14.7 Journaling Pattern: Temp Vault Walkthrough

Goal: rehearse the append-only loop in a temp vault before touching the canonical vault.

14.7.0.1 Steps

14.7.0.2 Guardrails

15 Chapter 13 — Promotion & Compilation Pipeline

15.1 From Zettels to Skills: Operationalizing Architectural Intent

This cluster explains how conceptual knowledge (Zettels) is transformed into operational procedures (Codex Skills) without losing architectural intent.

Zettels capture why and what. Skills encode how in a reusable, enforceable form.

15.1.0.1 Core Notes

15.1.0.2 Book Placement

This material belongs between Design Philosophy and Worked Implementations.

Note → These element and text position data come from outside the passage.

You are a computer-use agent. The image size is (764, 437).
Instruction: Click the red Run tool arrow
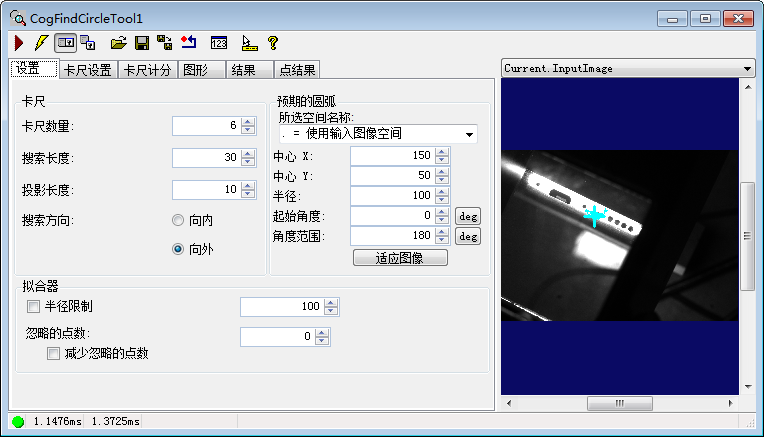click(x=19, y=43)
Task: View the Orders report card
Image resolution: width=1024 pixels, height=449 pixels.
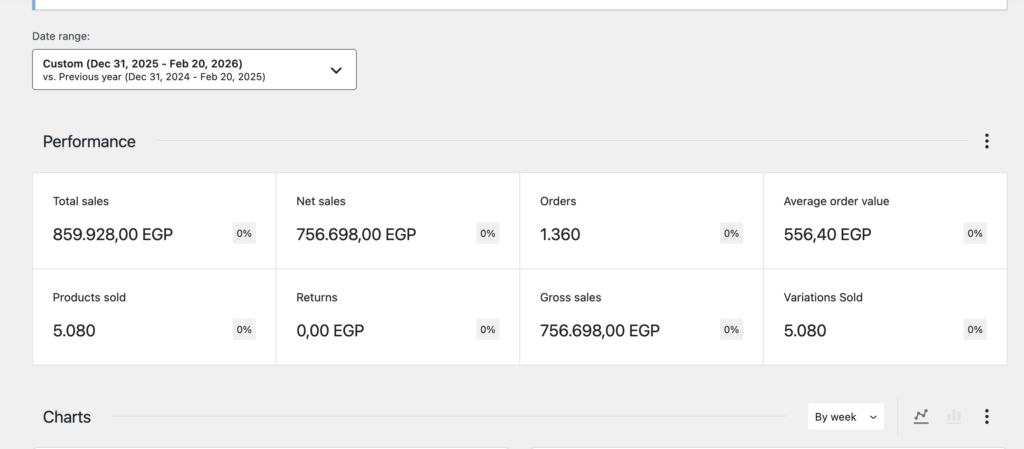Action: (x=641, y=221)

15.1.0.3 Forward Pointer: Skills in Practice

In later chapters, the ideas in this cluster are instantiated as Codex Skills in the companion repository.

These Skills encode: - repository hygiene - MCP tool addition workflows - safety and overwrite guarantees

They do not introduce new ideas. They are executable forms of architectural intent already captured here.

Readers may return to this cluster when evaluating whether a Skill preserves or violates the system’s design philosophy.

15.2 Zettels Capture Intent, Skills Encode Action

Zettels are optimized for reasoning, reflection, and explanation. They capture architectural intent, tradeoffs, and conceptual boundaries.

Skills, by contrast, are optimized for execution. They encode repeatable procedures that an agent can follow without reinterpretation.

The transition from Zettels to Skills marks the point where intent becomes operational.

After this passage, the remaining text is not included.